* Task item
Transcribe every record as it stands and set the images aside.

━━━ Data excerpts ━━━

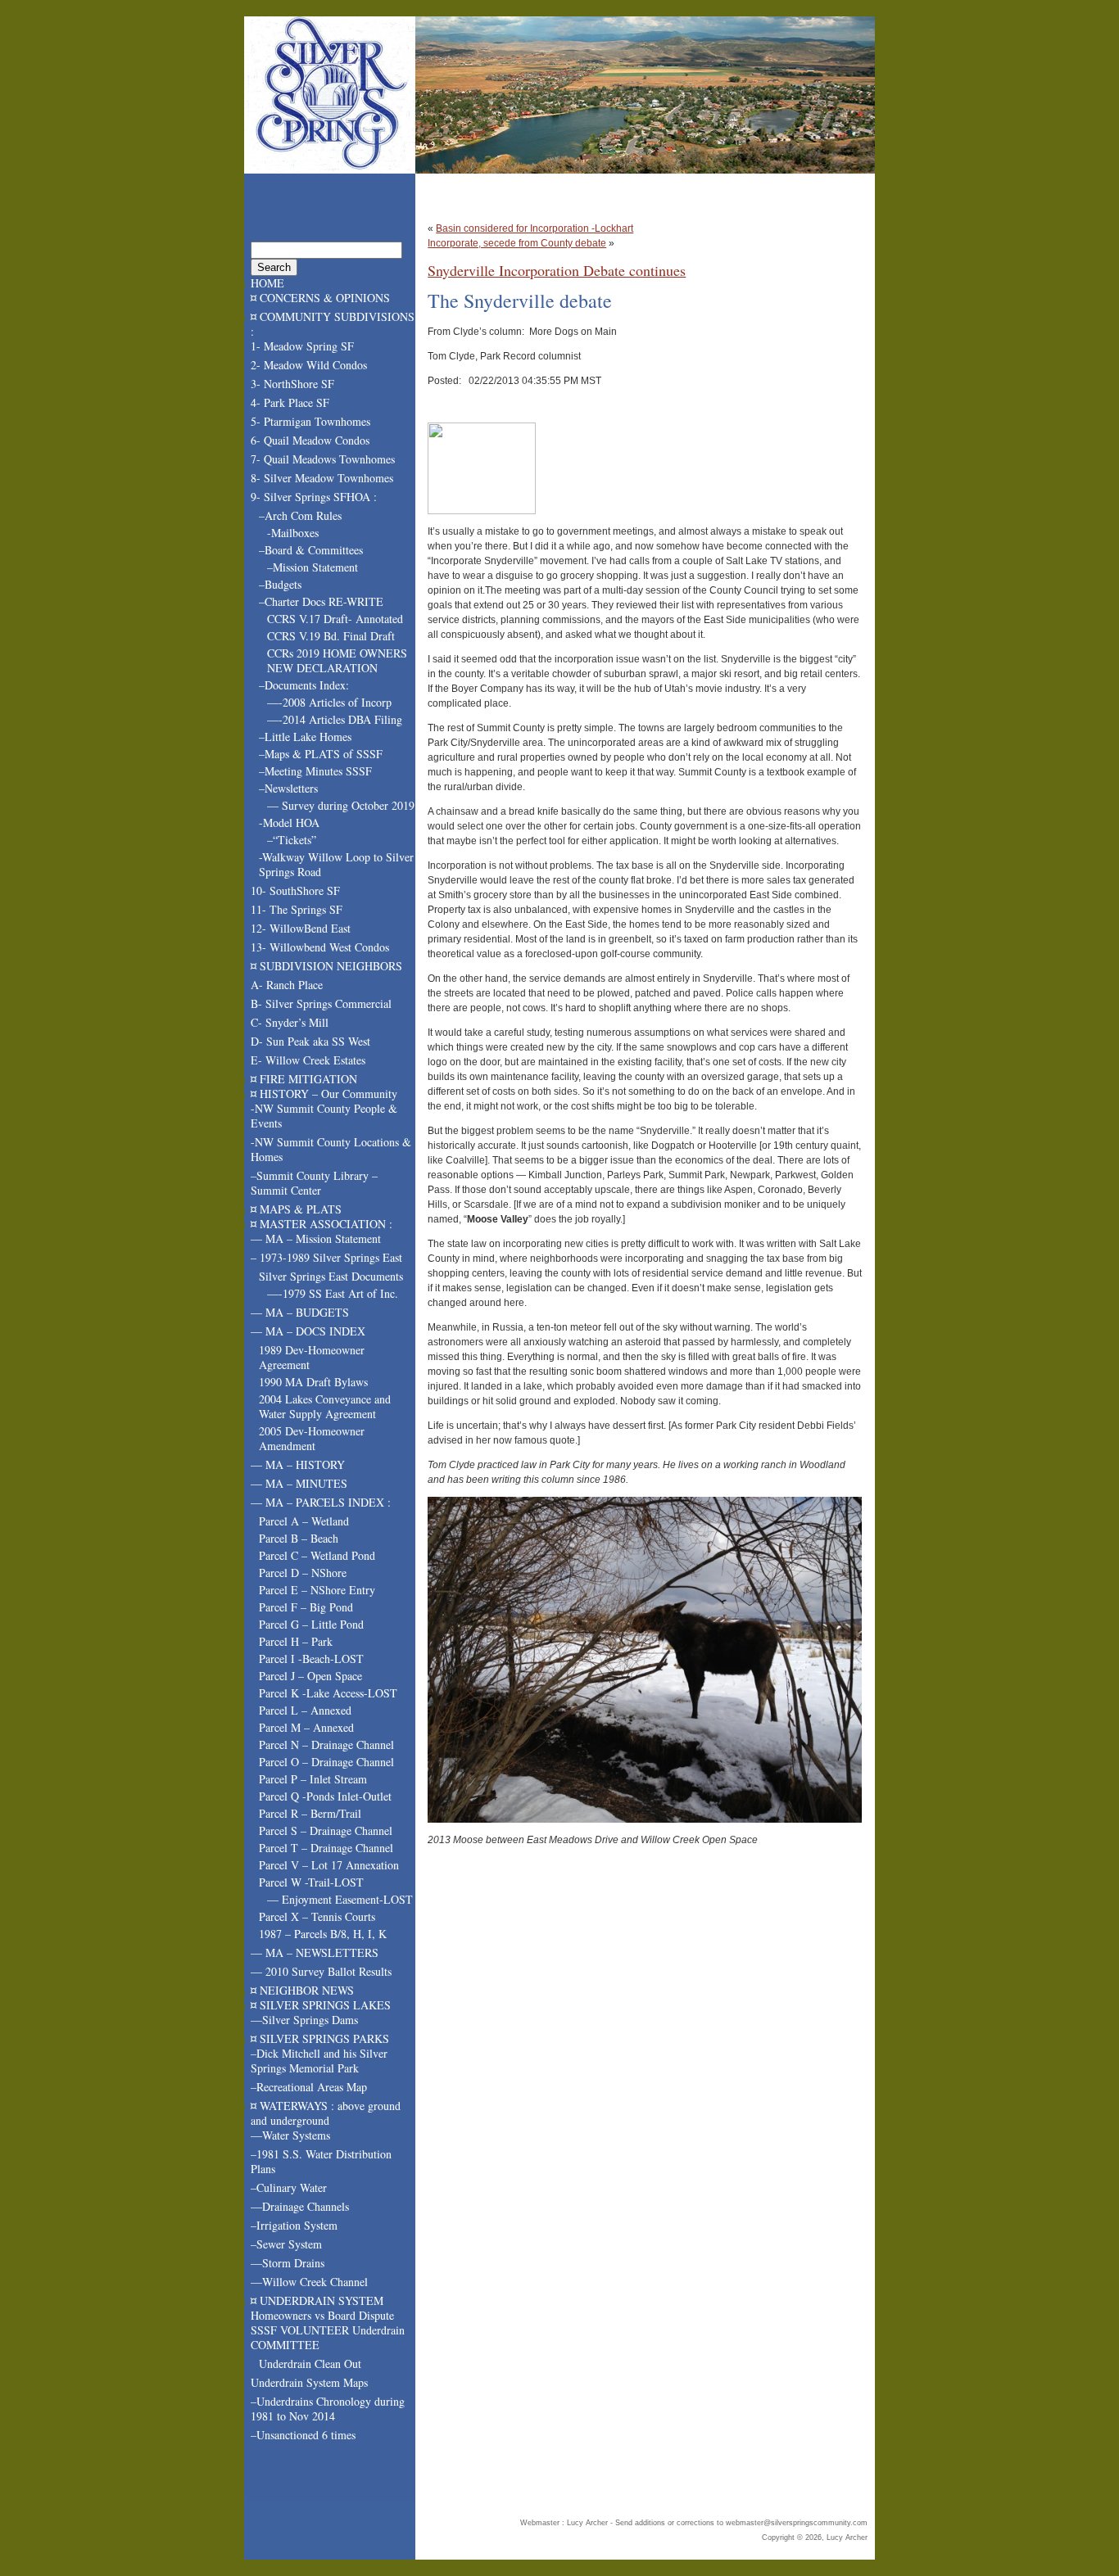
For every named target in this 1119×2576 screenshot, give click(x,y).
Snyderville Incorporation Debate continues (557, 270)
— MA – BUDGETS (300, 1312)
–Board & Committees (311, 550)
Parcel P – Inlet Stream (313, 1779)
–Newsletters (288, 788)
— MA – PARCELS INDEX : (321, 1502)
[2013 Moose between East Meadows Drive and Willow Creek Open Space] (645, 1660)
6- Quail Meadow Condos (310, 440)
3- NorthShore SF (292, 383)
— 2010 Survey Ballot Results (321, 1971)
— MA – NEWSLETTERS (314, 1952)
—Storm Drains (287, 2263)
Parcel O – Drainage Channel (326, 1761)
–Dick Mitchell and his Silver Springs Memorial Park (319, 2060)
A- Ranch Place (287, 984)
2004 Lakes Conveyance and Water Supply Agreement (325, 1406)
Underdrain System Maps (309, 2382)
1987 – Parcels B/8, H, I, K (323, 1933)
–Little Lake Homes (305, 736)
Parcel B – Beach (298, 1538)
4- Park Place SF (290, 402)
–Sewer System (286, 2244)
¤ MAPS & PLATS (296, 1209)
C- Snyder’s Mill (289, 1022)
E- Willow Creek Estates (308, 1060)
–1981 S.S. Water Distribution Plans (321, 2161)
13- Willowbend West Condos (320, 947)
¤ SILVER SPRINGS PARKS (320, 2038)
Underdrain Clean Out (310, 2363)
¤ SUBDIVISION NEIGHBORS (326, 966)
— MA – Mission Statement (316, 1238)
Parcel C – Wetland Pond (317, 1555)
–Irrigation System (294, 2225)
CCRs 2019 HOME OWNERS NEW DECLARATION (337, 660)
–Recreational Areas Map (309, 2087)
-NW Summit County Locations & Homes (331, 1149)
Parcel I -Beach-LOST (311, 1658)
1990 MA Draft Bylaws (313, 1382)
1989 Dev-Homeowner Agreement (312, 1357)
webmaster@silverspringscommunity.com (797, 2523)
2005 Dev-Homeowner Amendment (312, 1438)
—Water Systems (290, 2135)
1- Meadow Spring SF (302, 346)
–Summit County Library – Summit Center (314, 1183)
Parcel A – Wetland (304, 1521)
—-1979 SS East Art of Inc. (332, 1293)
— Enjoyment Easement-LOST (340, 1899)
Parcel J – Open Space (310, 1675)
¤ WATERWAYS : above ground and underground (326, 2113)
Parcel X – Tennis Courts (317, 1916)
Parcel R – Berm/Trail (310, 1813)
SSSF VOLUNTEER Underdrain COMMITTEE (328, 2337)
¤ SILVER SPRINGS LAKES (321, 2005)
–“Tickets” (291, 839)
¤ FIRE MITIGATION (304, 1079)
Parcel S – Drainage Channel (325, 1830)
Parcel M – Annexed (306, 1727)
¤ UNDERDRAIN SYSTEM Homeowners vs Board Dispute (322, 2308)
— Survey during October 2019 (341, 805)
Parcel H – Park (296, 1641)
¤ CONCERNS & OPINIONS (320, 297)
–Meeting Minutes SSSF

━━━

* Answer to the problem
For every named target in this 1119×2576 screenshot, give click(x,y).
Snyderville Incorporation Debate continues (557, 270)
— MA – BUDGETS (300, 1312)
–Board & Committees (311, 550)
Parcel P – Inlet Stream (313, 1779)
–Newsletters (288, 788)
— MA – PARCELS INDEX : (321, 1502)
[2013 Moose between East Meadows Drive and Willow Creek Open Space] (645, 1660)
6- Quail Meadow Condos (310, 440)
3- NorthShore SF (292, 383)
— 2010 Survey Ballot Results (321, 1971)
— MA – NEWSLETTERS (314, 1952)
—Storm Drains (287, 2263)
Parcel O – Drainage Channel (326, 1761)
–Dick Mitchell and his Silver Springs Memorial Park (319, 2060)
A- Ranch Place (287, 984)
2004 Lakes Conveyance and Water Supply Agreement (325, 1406)
Underdrain System Maps (309, 2382)
1987 – Parcels B/8, H, I, K (323, 1933)
–Little Lake Homes (305, 736)
Parcel B – Beach (298, 1538)
4- Park Place SF (290, 402)
–Sewer System (286, 2244)
¤ MAPS & PLATS (296, 1209)
C- Snyder’s Mill (289, 1022)
E- Willow Creek Estates (308, 1060)
–1981 S.S. Water Distribution Plans (321, 2161)
13- Willowbend West Condos (320, 947)
¤ SILVER SPRINGS PARKS (320, 2038)
Underdrain Clean Out (310, 2363)
¤ SUBDIVISION NEIGHBORS (326, 966)
— MA – Mission Statement (316, 1238)
Parcel C – Wetland Pond (317, 1555)
–Irrigation System (294, 2225)
CCRs 2019 HOME OWNERS NEW DECLARATION (337, 660)
–Recreational Areas Map (309, 2087)
-NW Summit County Locations & Homes (331, 1149)
Parcel I -Beach-LOST (311, 1658)
1990 MA Draft Bylaws (313, 1382)
1989 Dev-Homeowner Agreement (312, 1357)
webmaster@silverspringscommunity.com (797, 2523)
2005 Dev-Homeowner Amendment (312, 1438)
—Water Systems (290, 2135)
1- Meadow Spring SF (302, 346)
–Summit County Library – Summit Center (314, 1183)
Parcel A – Wetland (304, 1521)
—-1979 SS East Art of Inc. (332, 1293)
— Enjoyment Easement-LOST (340, 1899)
Parcel J – Open Space (310, 1675)
¤ WATERWAYS : above ground and underground (326, 2113)
Parcel X – Tennis Courts (317, 1916)
Parcel R – Berm/Trail (310, 1813)
SSSF VOLUNTEER Underdrain COMMITTEE (328, 2337)
¤ SILVER SPRINGS LAKES (321, 2005)
–“Tickets” (291, 839)
¤ FIRE MITIGATION (304, 1079)
Parcel S – Drainage Channel (325, 1830)
Parcel M – Annexed (306, 1727)
¤ UNDERDRAIN SYSTEM Homeowners vs Board Dispute (322, 2308)
— Survey during October 2019 (341, 805)
Parcel H – Park (296, 1641)
¤ CONCERNS & OPINIONS (320, 297)
–Meeting Minutes SSSF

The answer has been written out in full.